Where have you seen the biggest costs, whether it is energy or labor or maybe you could break it down? Thank you.
Geoff Burns - President, CEO
I don't have a breakdown in terms of the percentages within our $4.00-odd per ounce. I can tell you that labor has been by far the largest increment. It represents about 35% of our overall cost base, maybe even closer to 40% in our Peruvian mines, which are quite labor-intensive.
The second largest would be energy and energy-related through transportation. Not only the direct purchase of energy, but our transportation costs for our concentrates, etc., have gone up. That offhand is about 10% to 12% of our cost base.
Certainly the royalties, the voluntary contribution in Peru, and the new mining royalties in Bolivia, which are absolute off the top takes, have added to that total.

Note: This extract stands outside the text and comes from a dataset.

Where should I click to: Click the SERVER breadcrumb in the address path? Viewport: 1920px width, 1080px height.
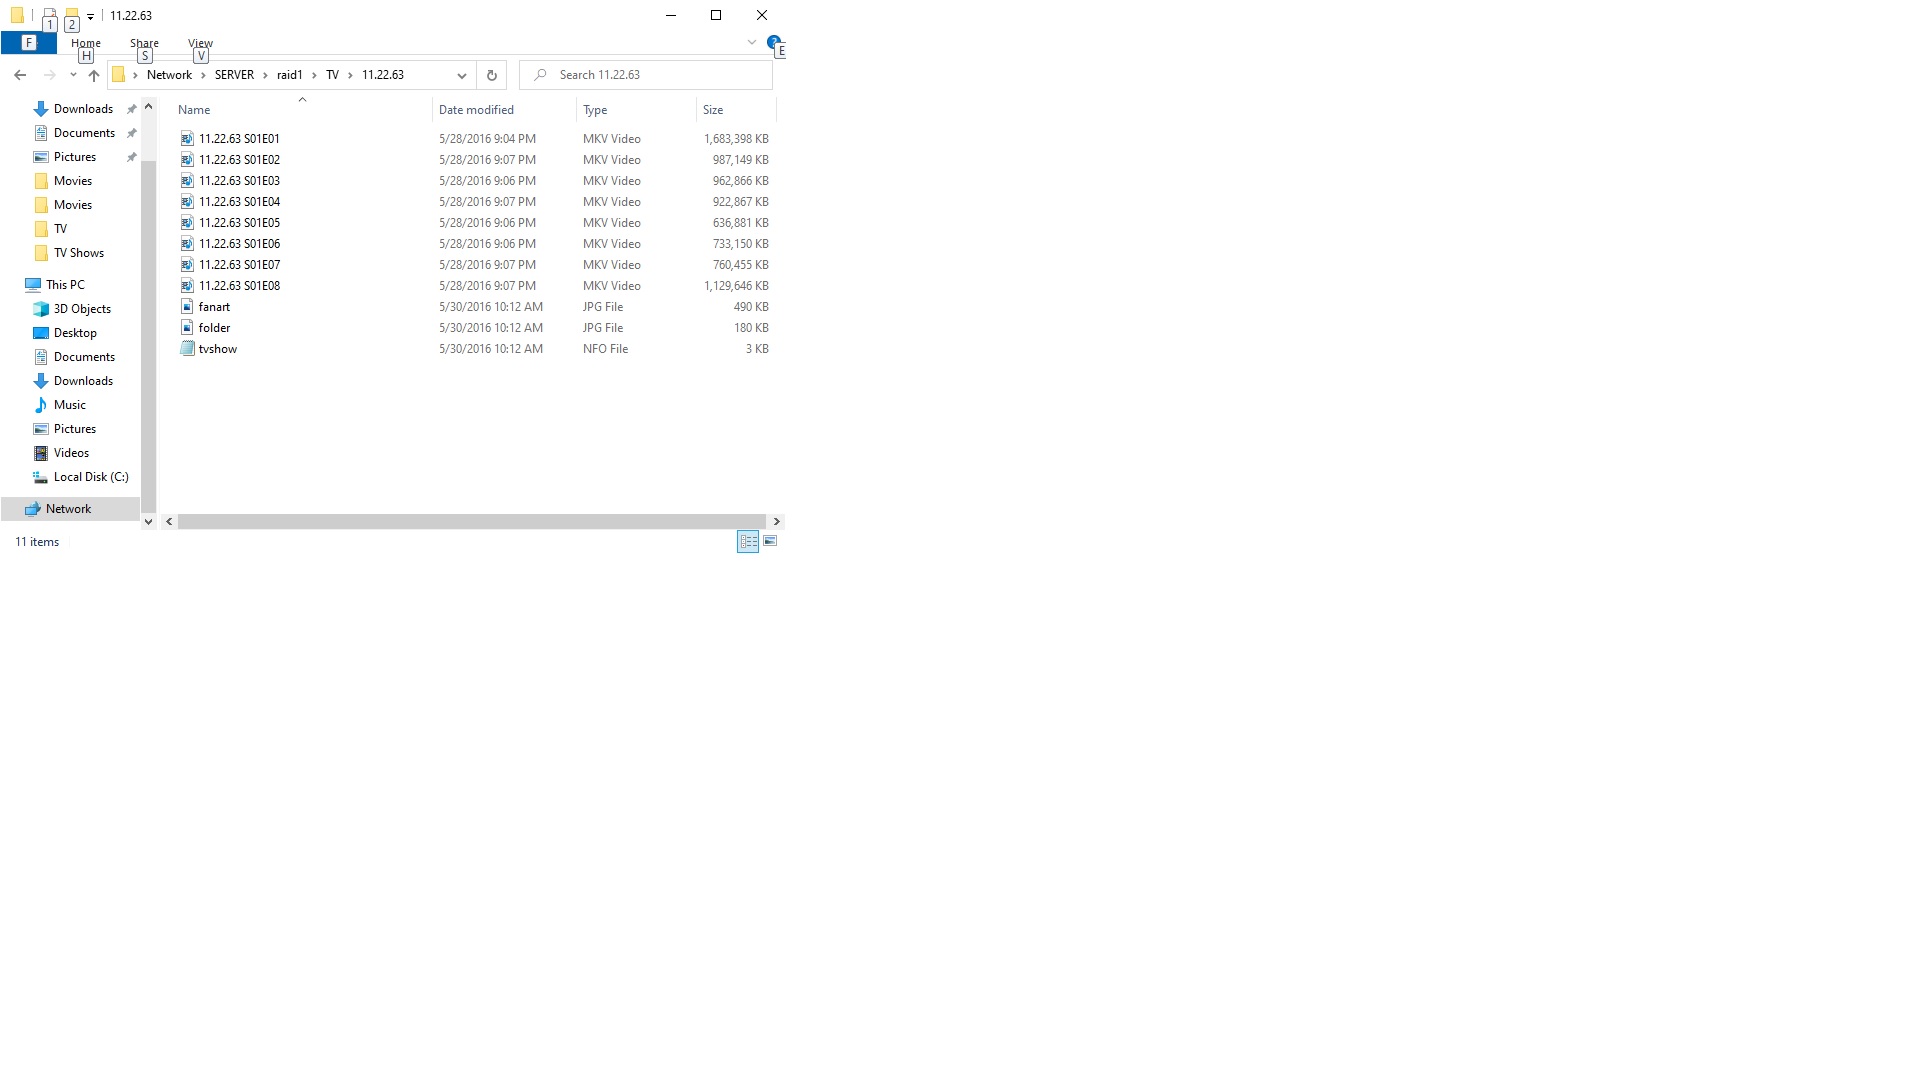coord(234,75)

The strengthening of the Peruvian sole has probably added approximately 10% to our operating costs in Peru.
Alexander, if you need more specifics than that, I would encourage you to give Rob a call on our number here after this call to get additional information.
Alexander Emery - Media
Thank you.
Operator
That does conclude our question-and-answer session. I would like to turn the call back over to management for any concluding remarks they may have.
Geoff Burns - President, CEO
Thank you, Eric. Well, thanks, everyone, for joining us here this morning for our year-end 2007 conference call. Look forward to catching up with everyone again in May when we have our first-quarter results.
As I said in my very closing comments, I am looking forward to an even better 2008. Thank you very much.
Operator
Ladies and gentlemen, this does conclude the Pan American Silver fourth-quarter and year-end 2007 earnings conference call. You may now disconnect and have a pleasant day.